La scaletta del concerto ha, in effetti, montato con sagacia composizioni note ed inedite, ampliandone la tavolozza timbrica ed esaltandone la dinamica, sottolineando la forte e caratterizzante componente ritmica di Nichols; apprezzato da Mary Lou Williams, il pianista aveva studiato attentamente la musica di Monk ma la propria aveva radici e riferimenti amplissimi (Bartok, Prokofiev, Hindemith, la musica caraibica ed una conoscenza enciclopedica del jazz, dal ragtime all’hard-bop).

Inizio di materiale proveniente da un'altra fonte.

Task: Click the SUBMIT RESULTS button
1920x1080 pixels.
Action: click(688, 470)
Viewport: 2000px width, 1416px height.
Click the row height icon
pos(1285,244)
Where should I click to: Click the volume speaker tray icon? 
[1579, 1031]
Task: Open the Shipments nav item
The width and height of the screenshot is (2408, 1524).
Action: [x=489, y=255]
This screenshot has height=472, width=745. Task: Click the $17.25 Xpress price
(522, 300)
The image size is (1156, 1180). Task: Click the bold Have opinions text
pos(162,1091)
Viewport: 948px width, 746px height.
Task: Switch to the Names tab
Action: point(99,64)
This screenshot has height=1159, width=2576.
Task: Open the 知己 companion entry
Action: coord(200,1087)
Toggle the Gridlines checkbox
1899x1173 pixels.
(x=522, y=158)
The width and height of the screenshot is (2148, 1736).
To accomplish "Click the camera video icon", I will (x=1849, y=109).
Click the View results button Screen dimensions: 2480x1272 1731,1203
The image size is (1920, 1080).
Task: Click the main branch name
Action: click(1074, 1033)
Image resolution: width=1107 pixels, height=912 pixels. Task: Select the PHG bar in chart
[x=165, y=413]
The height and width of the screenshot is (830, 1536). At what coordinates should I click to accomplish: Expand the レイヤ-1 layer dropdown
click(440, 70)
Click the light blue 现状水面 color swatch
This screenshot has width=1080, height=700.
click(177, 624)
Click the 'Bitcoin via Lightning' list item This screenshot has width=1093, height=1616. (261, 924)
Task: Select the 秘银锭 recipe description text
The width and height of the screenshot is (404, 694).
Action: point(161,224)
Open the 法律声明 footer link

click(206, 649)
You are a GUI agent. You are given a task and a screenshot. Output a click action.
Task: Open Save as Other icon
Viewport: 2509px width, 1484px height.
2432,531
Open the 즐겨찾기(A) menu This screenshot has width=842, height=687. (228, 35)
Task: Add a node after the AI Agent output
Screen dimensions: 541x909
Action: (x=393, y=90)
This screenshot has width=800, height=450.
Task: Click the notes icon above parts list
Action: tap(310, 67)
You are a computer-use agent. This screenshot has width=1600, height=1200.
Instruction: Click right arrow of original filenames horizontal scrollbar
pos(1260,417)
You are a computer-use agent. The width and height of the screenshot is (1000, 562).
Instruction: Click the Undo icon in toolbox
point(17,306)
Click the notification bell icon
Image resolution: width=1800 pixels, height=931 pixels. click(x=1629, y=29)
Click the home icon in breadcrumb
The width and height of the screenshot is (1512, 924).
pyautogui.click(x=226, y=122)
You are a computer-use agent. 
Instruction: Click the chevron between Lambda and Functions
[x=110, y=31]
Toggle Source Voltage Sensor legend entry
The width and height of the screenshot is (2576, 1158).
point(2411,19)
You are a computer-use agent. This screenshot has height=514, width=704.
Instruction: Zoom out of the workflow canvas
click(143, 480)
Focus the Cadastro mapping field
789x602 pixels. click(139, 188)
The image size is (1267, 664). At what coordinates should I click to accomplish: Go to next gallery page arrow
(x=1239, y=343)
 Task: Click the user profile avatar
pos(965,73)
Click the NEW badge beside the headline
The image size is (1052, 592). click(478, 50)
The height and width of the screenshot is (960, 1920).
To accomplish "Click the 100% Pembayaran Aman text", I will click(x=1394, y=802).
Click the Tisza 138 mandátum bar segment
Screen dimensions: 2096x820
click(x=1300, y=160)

Si sono ascoltati “Third World” dalle armonie molto moderne, con un bel solo di piano, uno scambio (Four) tra batteria e pianoforte ed un assolo al tenore di Carlo Conti che ha esaltato gli aspetti coltraniani (prima di Coltrane) insiti nel brano; “Cro-magnon Nights” dalla particolare linea melodico-ritmica, con colori quasi mingusiani; “Shuffle Montgomery” dal tema suadente, impreziosita da un arioso assolo di piano e da un efficace solo di baritono (Sdrucia); “The Happening” che sfrutta un tempo di marcia; la poco conosciuta “Ina” che per le sue armonie sembra uscita dalla penna di Wayne Shorter; la ballad inedita – e magistrale – “I Never Loved or Cared With Love”; l’asimmetrica e monkiana “Double Exposure”; un altro inedito basato su una scala della musica classica indiana, “Carnacagi”: nulla sfuggiva alla colta e onnivora curiosità di Herbie Nichols. Il concerto si è concluso con il brano più noto dello sfortunato pianista: “Lady Sings The Blues”, un omaggio-ritratto a Billie Holiday di cui scrisse anche le parole.

A volte – come scrisse il critico letterario, saggista e romanziere Giacomo Debenedetti – progetto e destino non coincidono.